### EXERCISE BRIEF
Reproduce the items below word for word, line by line, without changing anything.

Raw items
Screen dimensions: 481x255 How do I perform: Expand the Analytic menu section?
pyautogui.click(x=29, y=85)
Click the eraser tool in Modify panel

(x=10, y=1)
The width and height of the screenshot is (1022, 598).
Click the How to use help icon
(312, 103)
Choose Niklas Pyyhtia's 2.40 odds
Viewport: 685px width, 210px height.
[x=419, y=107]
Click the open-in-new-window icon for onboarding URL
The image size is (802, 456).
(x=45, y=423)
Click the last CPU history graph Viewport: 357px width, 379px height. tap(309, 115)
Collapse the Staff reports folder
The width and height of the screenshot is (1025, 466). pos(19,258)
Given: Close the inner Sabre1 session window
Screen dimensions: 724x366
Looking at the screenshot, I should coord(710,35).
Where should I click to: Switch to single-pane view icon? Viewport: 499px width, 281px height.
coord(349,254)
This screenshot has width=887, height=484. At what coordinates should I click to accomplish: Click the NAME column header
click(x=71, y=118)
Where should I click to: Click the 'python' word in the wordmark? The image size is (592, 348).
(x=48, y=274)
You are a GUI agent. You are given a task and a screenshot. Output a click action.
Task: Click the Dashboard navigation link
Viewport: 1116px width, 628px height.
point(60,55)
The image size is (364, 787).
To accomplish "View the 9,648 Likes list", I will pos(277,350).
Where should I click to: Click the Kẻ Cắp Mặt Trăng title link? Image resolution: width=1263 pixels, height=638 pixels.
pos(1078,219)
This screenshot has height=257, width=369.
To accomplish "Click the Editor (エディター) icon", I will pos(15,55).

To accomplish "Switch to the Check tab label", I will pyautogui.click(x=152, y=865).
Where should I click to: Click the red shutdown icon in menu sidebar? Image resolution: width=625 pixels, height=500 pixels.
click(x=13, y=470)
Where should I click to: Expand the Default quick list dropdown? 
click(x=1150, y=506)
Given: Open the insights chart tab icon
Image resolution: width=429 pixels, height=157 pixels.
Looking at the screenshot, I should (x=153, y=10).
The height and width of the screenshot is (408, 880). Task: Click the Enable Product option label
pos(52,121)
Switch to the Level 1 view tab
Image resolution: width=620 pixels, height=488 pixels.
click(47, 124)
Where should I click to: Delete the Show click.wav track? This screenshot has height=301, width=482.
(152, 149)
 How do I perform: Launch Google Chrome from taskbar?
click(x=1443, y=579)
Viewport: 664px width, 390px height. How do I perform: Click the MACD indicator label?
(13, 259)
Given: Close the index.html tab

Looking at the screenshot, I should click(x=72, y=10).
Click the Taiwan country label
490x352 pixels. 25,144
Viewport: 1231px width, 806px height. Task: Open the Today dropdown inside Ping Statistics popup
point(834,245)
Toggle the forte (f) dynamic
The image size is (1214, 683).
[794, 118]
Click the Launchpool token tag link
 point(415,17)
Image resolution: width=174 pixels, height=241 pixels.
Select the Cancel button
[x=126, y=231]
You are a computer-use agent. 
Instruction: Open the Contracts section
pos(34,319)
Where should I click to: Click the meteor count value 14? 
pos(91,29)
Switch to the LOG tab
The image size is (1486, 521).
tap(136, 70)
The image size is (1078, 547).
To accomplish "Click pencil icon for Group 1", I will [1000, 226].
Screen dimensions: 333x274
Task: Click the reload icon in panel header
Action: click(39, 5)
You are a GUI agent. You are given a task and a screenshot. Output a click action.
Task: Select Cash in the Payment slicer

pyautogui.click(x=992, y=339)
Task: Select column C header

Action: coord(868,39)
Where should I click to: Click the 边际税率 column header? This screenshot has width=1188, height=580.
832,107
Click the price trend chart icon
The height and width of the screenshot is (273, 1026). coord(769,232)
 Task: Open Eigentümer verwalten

### WRITTEN RESPONSE
Screen dimensions: 481x255 How do I perform: Expand the Analytic menu section?
pyautogui.click(x=29, y=85)
Click the eraser tool in Modify panel

(x=10, y=1)
The width and height of the screenshot is (1022, 598).
Click the How to use help icon
(312, 103)
Choose Niklas Pyyhtia's 2.40 odds
Viewport: 685px width, 210px height.
[x=419, y=107]
Click the open-in-new-window icon for onboarding URL
The image size is (802, 456).
(x=45, y=423)
Click the last CPU history graph Viewport: 357px width, 379px height. tap(309, 115)
Collapse the Staff reports folder
The width and height of the screenshot is (1025, 466). pos(19,258)
Given: Close the inner Sabre1 session window
Screen dimensions: 724x366
Looking at the screenshot, I should coord(710,35).
Where should I click to: Switch to single-pane view icon? Viewport: 499px width, 281px height.
coord(349,254)
This screenshot has width=887, height=484. At what coordinates should I click to accomplish: Click the NAME column header
click(x=71, y=118)
Where should I click to: Click the 'python' word in the wordmark? The image size is (592, 348).
(x=48, y=274)
You are a GUI agent. You are given a task and a screenshot. Output a click action.
Task: Click the Dashboard navigation link
Viewport: 1116px width, 628px height.
point(60,55)
The image size is (364, 787).
To accomplish "View the 9,648 Likes list", I will pos(277,350).
Where should I click to: Click the Kẻ Cắp Mặt Trăng title link? Image resolution: width=1263 pixels, height=638 pixels.
pos(1078,219)
This screenshot has height=257, width=369.
To accomplish "Click the Editor (エディター) icon", I will pos(15,55).

To accomplish "Switch to the Check tab label", I will pyautogui.click(x=152, y=865).
Where should I click to: Click the red shutdown icon in menu sidebar? Image resolution: width=625 pixels, height=500 pixels.
click(x=13, y=470)
Where should I click to: Expand the Default quick list dropdown? 
click(x=1150, y=506)
Given: Open the insights chart tab icon
Image resolution: width=429 pixels, height=157 pixels.
Looking at the screenshot, I should (x=153, y=10).
The height and width of the screenshot is (408, 880). Task: Click the Enable Product option label
pos(52,121)
Switch to the Level 1 view tab
Image resolution: width=620 pixels, height=488 pixels.
click(47, 124)
Where should I click to: Delete the Show click.wav track? This screenshot has height=301, width=482.
(152, 149)
 How do I perform: Launch Google Chrome from taskbar?
click(x=1443, y=579)
Viewport: 664px width, 390px height. How do I perform: Click the MACD indicator label?
(13, 259)
Given: Close the index.html tab

Looking at the screenshot, I should click(x=72, y=10).
Click the Taiwan country label
490x352 pixels. 25,144
Viewport: 1231px width, 806px height. Task: Open the Today dropdown inside Ping Statistics popup
point(834,245)
Toggle the forte (f) dynamic
The image size is (1214, 683).
[794, 118]
Click the Launchpool token tag link
 point(415,17)
Image resolution: width=174 pixels, height=241 pixels.
Select the Cancel button
[x=126, y=231]
You are a computer-use agent. 
Instruction: Open the Contracts section
pos(34,319)
Where should I click to: Click the meteor count value 14? 
pos(91,29)
Switch to the LOG tab
The image size is (1486, 521).
tap(136, 70)
The image size is (1078, 547).
To accomplish "Click pencil icon for Group 1", I will [1000, 226].
Screen dimensions: 333x274
Task: Click the reload icon in panel header
Action: click(39, 5)
You are a GUI agent. You are given a task and a screenshot. Output a click action.
Task: Select Cash in the Payment slicer

pyautogui.click(x=992, y=339)
Task: Select column C header

Action: coord(868,39)
Where should I click to: Click the 边际税率 column header? This screenshot has width=1188, height=580.
832,107
Click the price trend chart icon
The height and width of the screenshot is (273, 1026). coord(769,232)
 Task: Open Eigentümer verwalten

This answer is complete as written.